9-year-old Lance and 17-year-old Jahnesa were both born with Hypertrophic Cardiomyopathy, the same critical heart condition that their mother has.
“It prevents us from doing more activities like cheerleading and football,” Lance said.
“Basically, our heart doesn’t pump correctly so we get shortness of breath and it’s really hard to just walk around too,” Jahnesa added.
While Make-A-Wish Greater Virginia normally has wish granters visit homes to deliver wishes, chapter President and CEO Sheri Lambert decided to deliver the good news in person, since this is the first time in recent memory that the chapter has been able to grant two wishes to siblings on the same day.
Lambert traveled to Colonial Heights with balloons and gifts to make the big announcement.
“What is your wish, Lance?” asked Lambert.
“My wish is to go to Disney World!” exclaimed Lance.
“How about you, Jahnesa?” asked Lambert.
“My wish is to go to Colorado skiing! I’ve never been skiing but it looks really interesting and fun!”
With a huge smile on her face, Lambert told the children that both their wishes were being granted by the foundation and that their families would be visiting Florida and Colorado during the months of January and February.

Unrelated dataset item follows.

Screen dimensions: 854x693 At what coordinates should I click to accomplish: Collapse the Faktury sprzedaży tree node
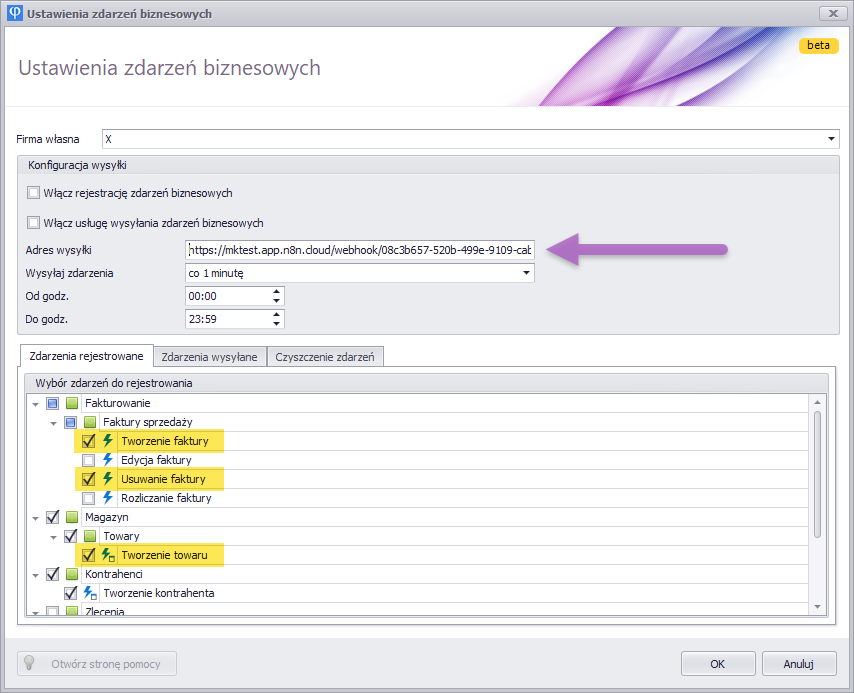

Lance said he can’t wait to see Captain America and swim, while Jahnesa says she’s looking forward to seeing Colorado and trying a sport that she’s never done before.
“We are so excited!” exclaimed Jahnesa. “I think Make-A-Wish shows you how you can go places and do things that you’ve never done before.”
A recently released 2022 Wish Impact Study shows what researchers, physicians and advocates have noted all along, that a wish not only emotionally impacts a child, but it broadly enhances the entire family’s quality of life by helping with coping skills, resilience and overall well-being.
The study included more than 3,000 wish kids, their families and members of the medical community. A large majority overwhelmingly agreed that the wish experience contributed substantially to physical, mental and emotional health.
“It gives kids the chance to keep up their strength and gives them something to look forward to, even on their most challenging days,” Lambert said. “That’s exactly what a wish provides, the dose of medicine that kids need; the hope.”
Lambert says seeing Lance and Jahnesa’s smile when they received their wish was heartwarming and proof that wishes have a huge impact, not only for the children but for their families.
“It’s a lifelong impact,” Lambert says.
With renewed hope, strength and confidence, Lance and Jahnesa say they’re embracing their future and are thrilled to share their wishes with their family, including their mother who recently had surgery for her heart condition.
“It’s really exciting,” Jahnesa says. “We’re really really grateful and we just can’t wait!”